Stored records –
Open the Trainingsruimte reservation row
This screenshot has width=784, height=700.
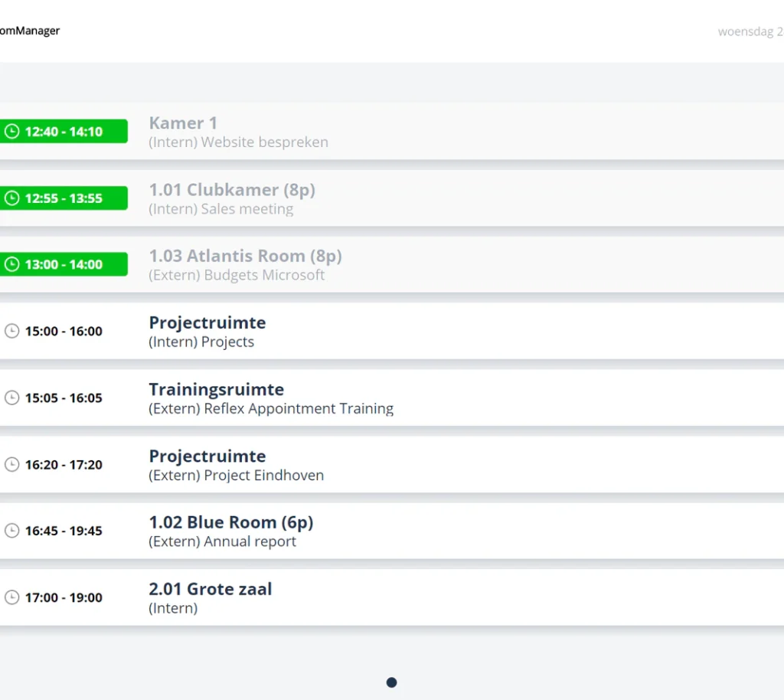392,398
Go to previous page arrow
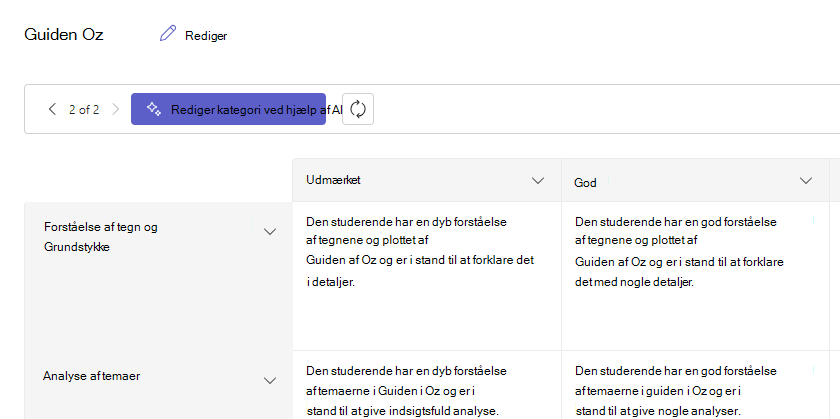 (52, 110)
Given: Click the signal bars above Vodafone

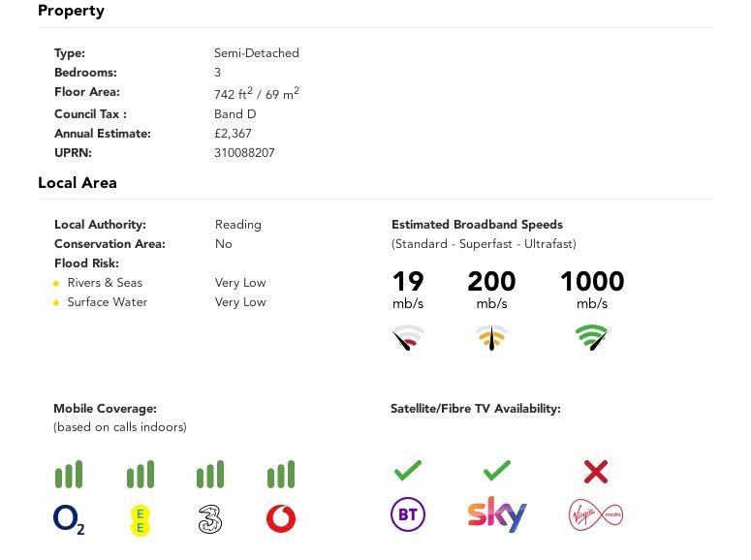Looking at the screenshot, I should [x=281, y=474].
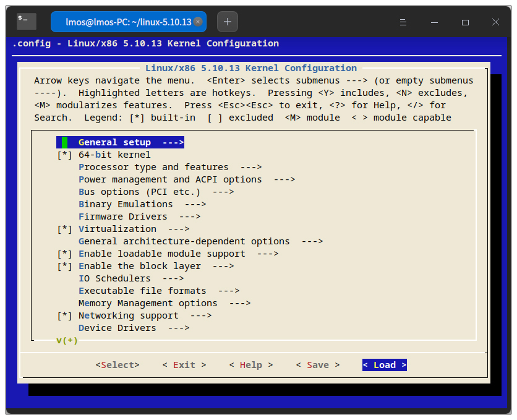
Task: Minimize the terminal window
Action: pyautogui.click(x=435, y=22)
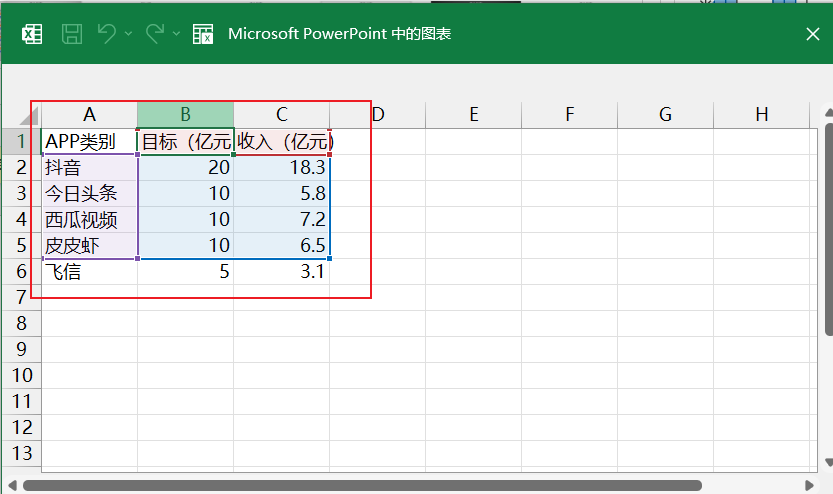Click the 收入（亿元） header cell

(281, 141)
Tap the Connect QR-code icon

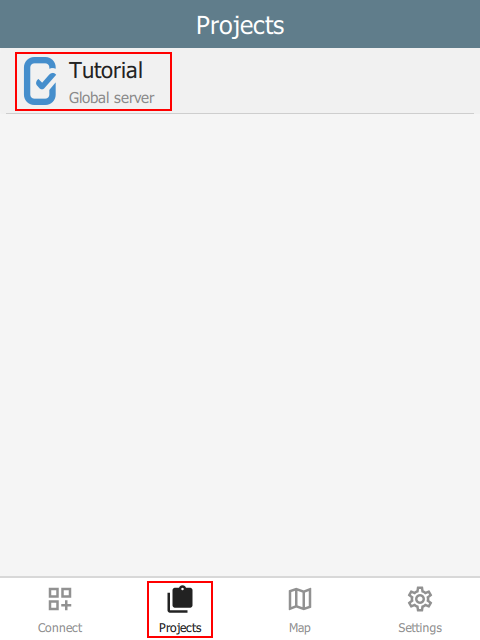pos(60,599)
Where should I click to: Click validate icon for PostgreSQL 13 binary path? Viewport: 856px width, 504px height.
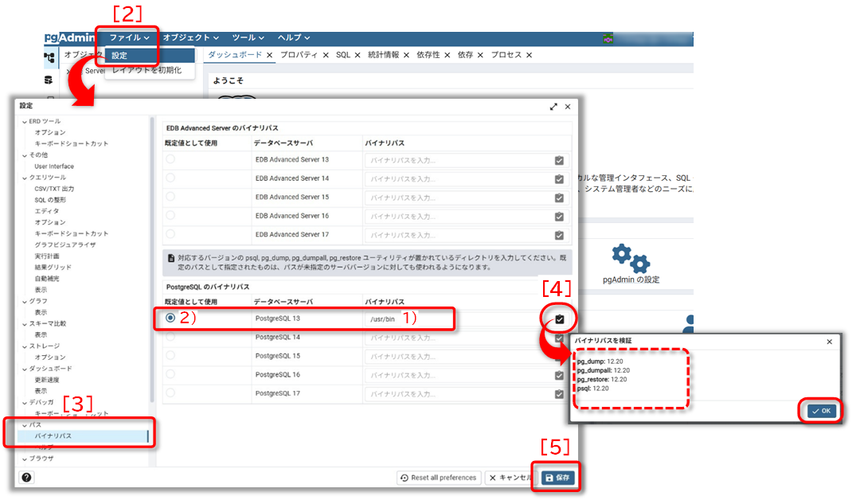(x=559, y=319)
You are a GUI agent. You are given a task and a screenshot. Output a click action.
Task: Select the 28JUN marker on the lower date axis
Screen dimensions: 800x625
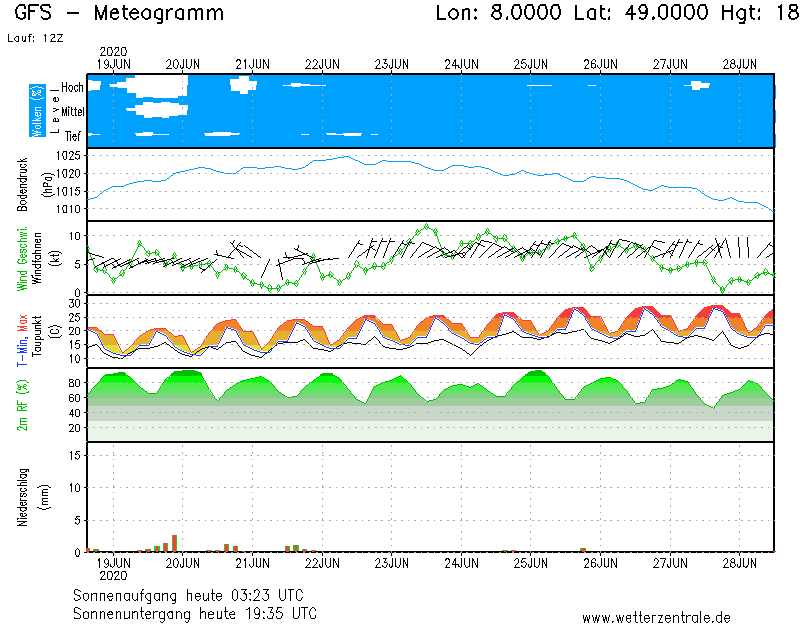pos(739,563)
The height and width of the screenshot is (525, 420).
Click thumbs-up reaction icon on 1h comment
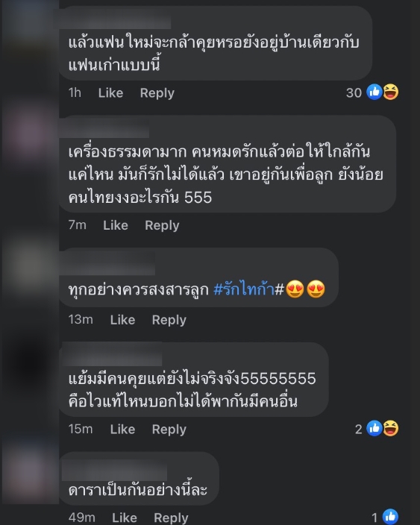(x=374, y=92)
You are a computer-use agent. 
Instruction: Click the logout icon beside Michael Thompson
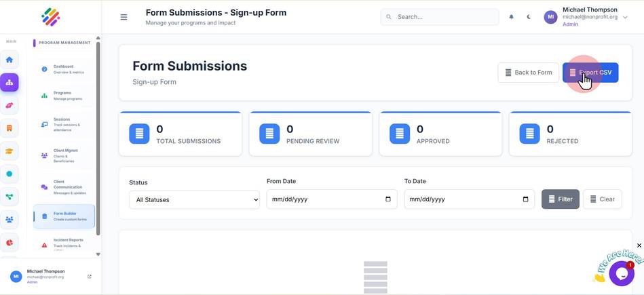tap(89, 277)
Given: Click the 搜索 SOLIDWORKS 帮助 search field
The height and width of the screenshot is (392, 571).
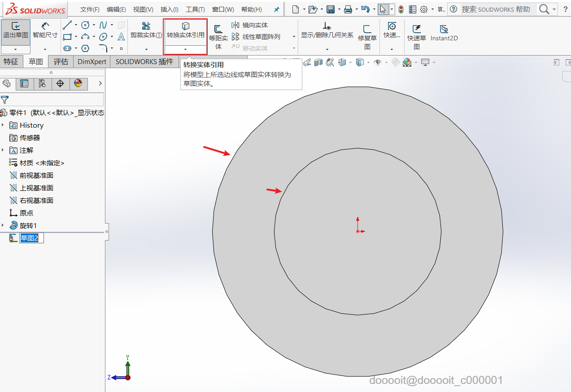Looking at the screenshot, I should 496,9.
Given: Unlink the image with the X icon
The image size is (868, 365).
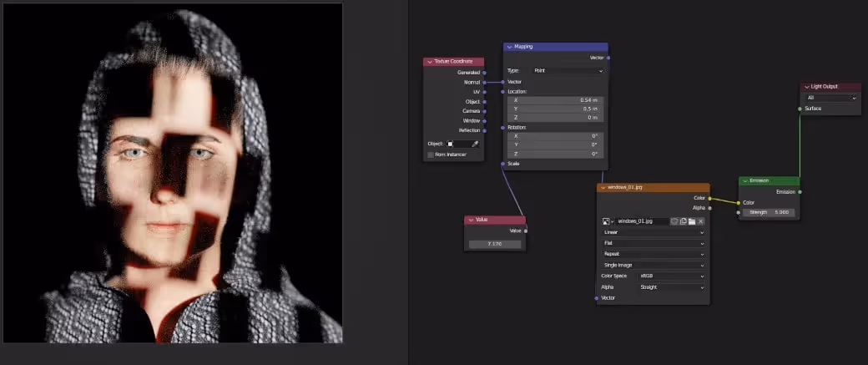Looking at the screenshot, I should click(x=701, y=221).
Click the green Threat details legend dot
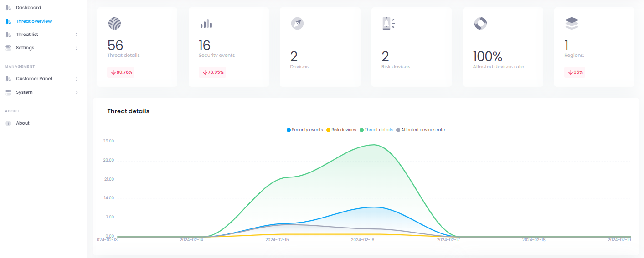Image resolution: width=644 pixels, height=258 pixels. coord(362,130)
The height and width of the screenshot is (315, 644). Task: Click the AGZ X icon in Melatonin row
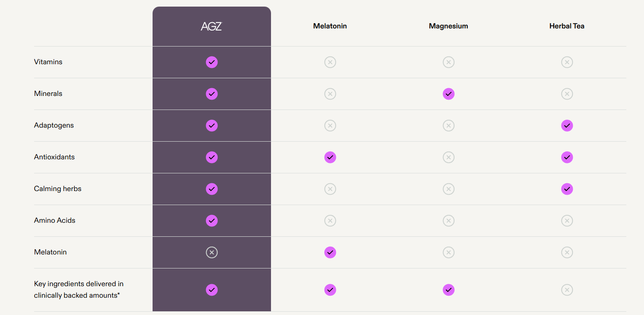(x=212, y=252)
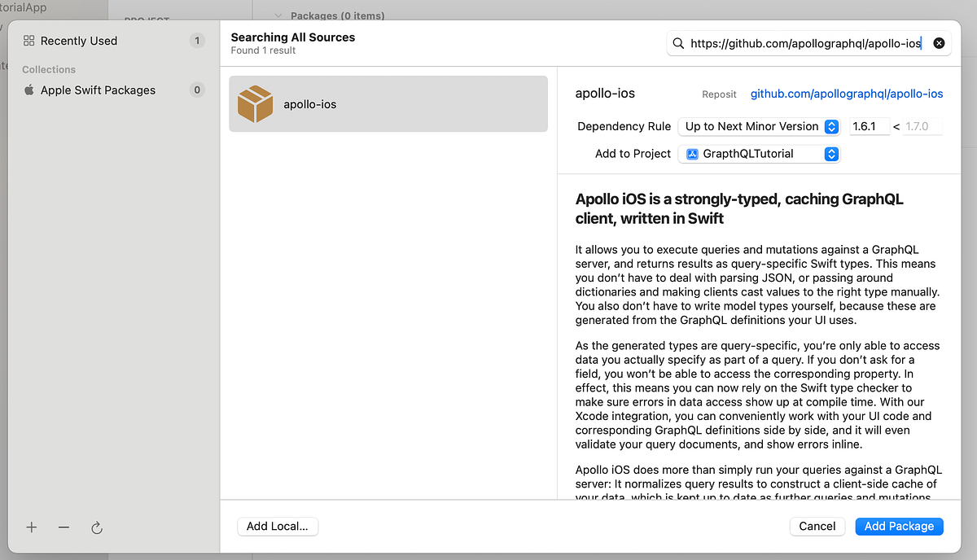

What is being asked –
The copy should hold exactly the lines from the line containing "Click thumbs-up reaction icon on 1h comment" through the last line of the records, both included, and no pictures or other lines.

Result below –
Click thumbs-up reaction icon on 1h comment
(x=374, y=92)
You are a computer-use agent. 
Instruction: Click the logout icon beside Michael Thompson
tap(89, 277)
Given: Click the 搜索 SOLIDWORKS 帮助 search field
The height and width of the screenshot is (392, 571).
Looking at the screenshot, I should 496,9.
Given: Unlink the image with the X icon
The image size is (868, 365).
Looking at the screenshot, I should click(x=701, y=221).
Click the green Threat details legend dot
Image resolution: width=644 pixels, height=258 pixels. coord(362,130)
The height and width of the screenshot is (315, 644). Task: Click the AGZ X icon in Melatonin row
(x=212, y=252)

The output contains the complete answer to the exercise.